***** Paginafragment *****

Eeckhout-Kinoo
Eeckhout is de eenige naam niet in Westvlaanderen, die eeken- of eikenwoud beteekent.
Het middeleeuwsch Latijn heeft een naamwoord Casnus = eik, een voorromeinsch woord, dat teruggaat op een vroeger *Cássanus, met klemtoon op de eerste lettergreep. Dit blijkt uit de bij boomnamen gewone afleiding *Cassáneu(s) bewaard in den gsln. Chassaing. Aan Casnus beantwoorden fransche oordnamen als Chanes en Channes.
Van Casnus komt het mlat. Casnêlum = eikenbosch. De ontwikkelinpspang van Casnêlum is
- in 't fr.; Cha(s)neit, Chanoit, Chanoi, - dial, en in 't nieuwere fransch Chanai. Van daar oordnamen als Chanoy, Chanay, Channay, Chanoy ook als gesln.
- in 't picardisch: Ca(s)neit, Canoif Canoi, waaruit de gslnn. Canoy, Cannoy, Ducanoy; en in Vlaanderen de zeer verspreide naam Van Canneyt, als oudste ontleening: eene jongere ontleening is Cannoot, Cannoodt, Canoot, en de jongste Cannoo, Canoo.

***** Materiaal *****

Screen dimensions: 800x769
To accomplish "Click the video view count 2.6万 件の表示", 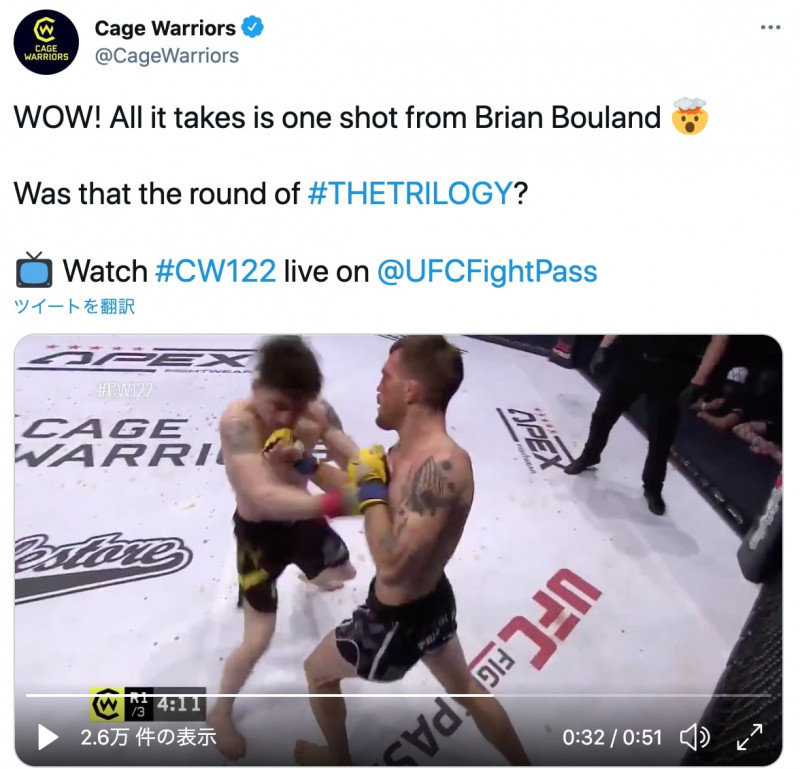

*****

● Opdracht A
Vat de tekst over de naam Eeckhout-Kinoo samen in twee zinnen.
● Opdracht B
Schrijf het volgende stuk van de tekst over de naam Eeckhout-Kinoo, aansluitend op de laatste zin.

● Uitwerking A
Eeckhout is niet de enige West-Vlaamse naam die eikenwoud betekent: het middeleeuws Latijn kende het voorromeinse woord Casnus (eik), waaruit het mlat. Casnêlum (eikenbos) is afgeleid. Uit Casnêlum ontstonden in het Frans en het Picardisch plaats- en geslachtsnamen als Chanoy, Canoy en Cannoy, en in Vlaanderen de zeer verspreide naam Van Canneyt, met jongere ontleningen als Cannoot en Canoo.

● Uitwerking B
Het collectiefsuffix -êlum kan vervangen zijn door -ariu, -aria. Van daar plaatsnamen als Chaniers, La Chanière, en de familienaam Chanier; in het luikerwaalsch Chany en Dechany (i = ier). Picardisch, gsln.: Cannier, Canier; plaatsnaam La Canière; en in Vlaanderen de familienaam Canniere, Decannière, te Kortrijk en in den omtrek.
Doch het alleenstaande Casnus is regelmatig, naar het voorbeeld van fraxinus> fraxnus, veranderd in *Caxnus, en Casnetum in *Caxnetum, waarvan de ontwikkelingsgang is
- fr. Chaisneit, Chainoit, Chenoi,
- pic. Caisneit, Cainoit, Quenoi.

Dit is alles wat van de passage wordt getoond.